In August, President George W Bush lost two key members of his inner circle.
Karl Rove, the man widely seen as the mastermind behind President Bush's two election wins, announced on 13 August that he was leaving the White House.
Two weeks later, Alberto Gonzales tendered his resignation as US attorney general, effective from 17 September.
Here is a rundown of what has happened to some of the men and women who came to power with President Bush in January 2001.
JOHN ASHCROFT, ATTORNEY GENERAL 2001 - 2005
Mr Ashcroft stay at the justice department was controversial
The appointment of the staunchly religious, anti-abortion John Ashcroft as attorney general, in charge of the Department of Justice, was an early sign that the Bush White House would be keen to reward the religious right for its electoral support.
Ashcroft was widely disliked by liberals for his package of security measures after 9/11, perceived as an attack on civil liberties.

→ **PROVIDED MATERIAL**
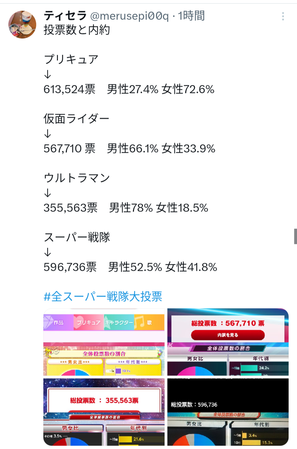Open the 355,563 votes Ultraman image
297x449 pixels.
[x=104, y=412]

→ **WORK INSTRUCTIONS**
List every person named in the passage about President Bush's inner circle.

→ **EXERCISE RESULT**
George W Bush, Karl Rove, Alberto Gonzales, John Ashcroft